Results and discussion

There was no significant difference in age or sex between the two cancer cohorts (figure 2b).

Bland-Altman plots comparing the measured areas of SAT, VAT and skeletal muscle at L3 are shown in figures 3d-f. There was good agreement between the two methods.

FM and FFM indices were significantly higher in patients with colorectal cancer compared with lung cancer at diagnosis (p = 0.035 and p = 0.006 respectively). Patients with colorectal cancer were less likely to be sarcopenic than patients with lung cancer (p = 0.04).

Conclusions

We present a simple tool for body fat and skeletal muscle quantification using fat-water MRI which is quick to use, requires minimal technical expertise and demonstrates good agreement with CT measurements. The potential applications are wide and include assessment and follow-up of body composition (and nutritional status) in patients with cancer and other long-term health conditions.

FM and FFM indices were significantly higher in patients with colorectal cancer than lung cancer. In addition, patients with lung cancer were more likely to be sarcopenic. This may reflect differences in the pathogenesis of the two diseases and suggests that patients with lung cancer are more likely to require additional nutritional support. Further analysis of follow-up imaging will enable investigation of change in body composition over time and correlation with clinical outcome.

Acknowledgements

References

1. Lieffers JR, Bathe OF, Fassbender K, Winget M, Baracos VE. Sarcopenia is associated with postoperative infection and delayed recovery from colorectal cancer resection surgery. Br J Cancer. 2012;107:931–6.

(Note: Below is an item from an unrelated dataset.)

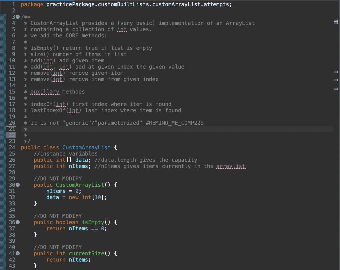The image size is (340, 270).
Task: Click the data array declaration on line 26
Action: (x=82, y=160)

2. Prado CM, Lieffers JR, McCargar LJ, Reiman T, Sawyer MB, Martin L, et al. Prevalence and clinical implications of sarcopenic obesity in patients with solid tumours of the respiratory and gastrointestinal tracts: a population-based study. Lancet Oncol. 2008;9:629–35.

3. Mourtzakis M, Prado CMM, Lieffers JR, Reiman T, McCargar LJ, Baracos VE. A practical and precise approach to quantification of body composition in cancer patients using computed tomography images acquired during routine care. Appl Physiol Nutr Metab. 2008;33:997–1006.